Compilers, CPU, Memory, Cache Coherency, Atomicity, Syncronization and ordering Are Not Black Magic but The Mix Is Close Enough
Introduction: The Illusion of Sequential Execution
When you write code, you naturally think in terms of sequential execution: instruction A happens, then instruction B, then instruction C. This mental model works perfectly—until you start writing concurrent code or working with hardware. Then you discover that modern CPUs, compilers, and memory systems conspire to execute your code in ways you never imagined.
The truth is that sequential consistency is largely an illusion maintained by your compiler and CPU to make programming tractable. But when multiple cores or threads are involved, that illusion breaks down in spectacular and subtle ways.
This post explores the deep rabbit hole of memory ordering, synchronization, and cache coherency. Each concept individually makes sense, but their interaction creates a complexity that can feel like black magic. Let’s demystify it.
The Fundamental Problem: Nobody Agrees on Reality
In a single-threaded program running on a single core, you can pretend memory operations happen in program order. But the moment you have multiple cores accessing shared memory, you face a fundamental problem: there is no global notion of time.
Each CPU core has its own cache hierarchy. When core 1 writes a value to memory, core 2 might not see that write for thousands of cycles. Worse, two cores might observe writes happening in different orders. This isn’t a bug—it’s a fundamental consequence of the speed of light and the physics of modern hardware.
Compiler Reordering: The Optimizer That Ruins Your Day
Before your code even reaches the CPU, the compiler gets to “optimize” it.
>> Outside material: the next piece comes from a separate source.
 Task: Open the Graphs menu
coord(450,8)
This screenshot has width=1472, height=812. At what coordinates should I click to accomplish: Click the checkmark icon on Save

And one of its favorite optimizations is reordering memory operations.
Why Compilers Reorder
Consider this seemingly simple code:
int data = 0;
int ready = 0;
// Thread 1
data = 42;
ready = 1;
// Thread 2
while (ready == 0) { }
assert(data == 42);
You expect thread 2 to see data == 42 once ready is set. But the compiler might reorder thread 1’s writes because, from a single-threaded perspective, the order doesn’t matter:
// What the compiler might generate:
ready = 1; // Moved up!
data = 42;
Now thread 2 can observe ready == 1 while data is still 0. Your assertion fails.
Register Caching
Another classic compiler “optimization”:
// Thread 1
while (flag == 0) {
// spin wait
}
// Thread 2
flag = 1;
The compiler might optimize thread 1’s loop to:
int cached_flag = flag;
while (cached_flag == 0) {
// spin forever!
}
It loaded flag into a register once and never reads from memory again. Thread 1 never sees the update from thread 2.
Solutions to Compiler Reordering
1. Volatile keyword:
volatile int flag = 0;
while (flag == 0) { } // Compiler must read from memory every time
But volatile is weak—it only prevents compiler reordering, not CPU reordering.
2. Compiler barriers:
#define barrier() asm volatile("" ::: "memory")
data = 42;
barrier(); // Compiler won't reorder across this
ready = 1;
3. Atomic operations (more on this later) which include compiler barriers implicitly.
CPU Reordering: When Hardware Betrays You
Even if you prevent compiler reordering, modern CPUs reorder memory operations for performance. Different architectures have different memory models.
x86/x86-64: Relatively Strong Ordering
Intel and AMD CPUs provide relatively strong memory ordering guarantees:
- Loads are not reordered with other loads
- Stores are not reordered with other stores
- Stores are not reordered with prior loads
- Loads MAY be reordered with prior stores (store-load reordering)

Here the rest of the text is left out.